Company secures funds, targets data center interconnect market
OpenLight, a designer of custom application-specific photonic chips, has secured $34 million in funding.
The Series A funding round was co-led by Xora Innovation and Capricorn Investment Group. Other participants include Mayfield; HPE’s Juniper Networks; Lam Capital, the corporate venture arm of Lam Research Corporation; New Legacy Ventures; and K2 Access.
OpenLight offers design and manufacturing services around Photonic Application-Specific Integrated Circuit (PASIC) chips – which it claims are the photonic equivalent of traditional ASICs. Its Process Design Kit (PDK), based on the integration of indium phosphide and silicon photonics, gives customers access to a library of optical components covering integrated lasers, modulators, amplifiers, and detectors that can be integrated on one chip.
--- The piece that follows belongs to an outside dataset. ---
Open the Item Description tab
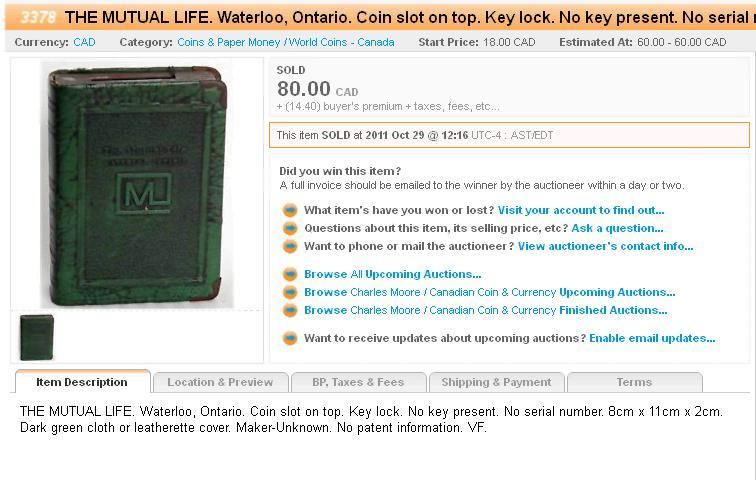This screenshot has height=480, width=756. click(x=82, y=382)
One of the use cases the company is targeting is data center interconnect.
“As we enter this next phase of our company’s growth, we are excited to be adding such strong investors with deep roots and expertise in the semiconductor and photonics industry,” said Dr. Adam Carter, CEO of OpenLight. “With this strong syndicate of investors, we can push the boundaries of innovation and deliver transformative solutions to our customers. This funding will allow us to scale our operations, deepen our R&D efforts, and bring our groundbreaking products to market faster. We believe heterogeneous integrated silicon photonics will transform the way data is processed and transmitted, and we’re excited to be at the forefront of this revolution.”
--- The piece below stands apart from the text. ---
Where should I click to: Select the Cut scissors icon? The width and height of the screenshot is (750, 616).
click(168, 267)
With the new funding, the company aims to expand its library of photonics components and ramp up its standard-based reference PICs at 1.6Tb/s and 3.2Tb/s to “provide customers with the most flexible and leading-edge component design library available in the market.”
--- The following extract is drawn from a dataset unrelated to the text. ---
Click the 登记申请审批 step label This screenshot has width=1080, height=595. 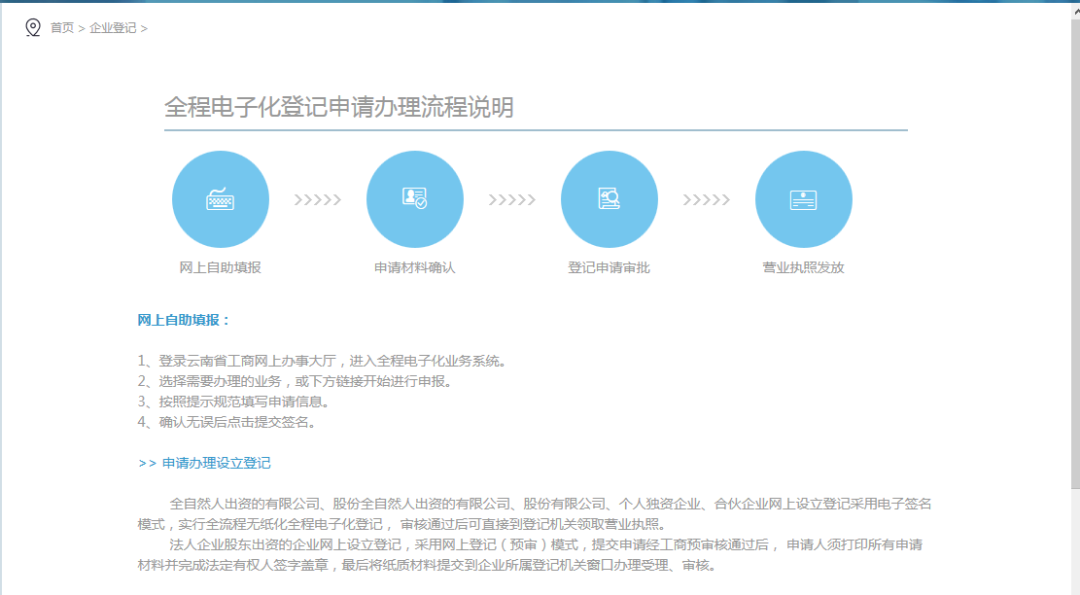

OpenLight’s history goes back to 2008. Its core integrated silicon photonics platform technology was developed at Aurrion, a University of California, Santa Barbara spin-out. Aurrion was acquired by Juniper Networks in 2016, before being reformed as OpenLight in 2022 and securing funding from Juniper and Synopsys.
“Xora has conviction that the field of photonics is going to see exponential growth in the coming years, and III-V heterogeneous integration is one of the foundational capabilities that will enable this growth,” said Phil Inagaki, managing partner & chief investment officer, Xora. “We see OpenLight not only as a technology leader in this field, but also as a company positioned to quickly scale manufacturing with foundry partners. One of the critical challenges for the photonics industry in the back half of this decade will be achieving scale, and we see OpenLight’s PDK as an important part of the solution.”
OpenLight operates an open foundry model, licensing its component library and technology to semiconductor foundries.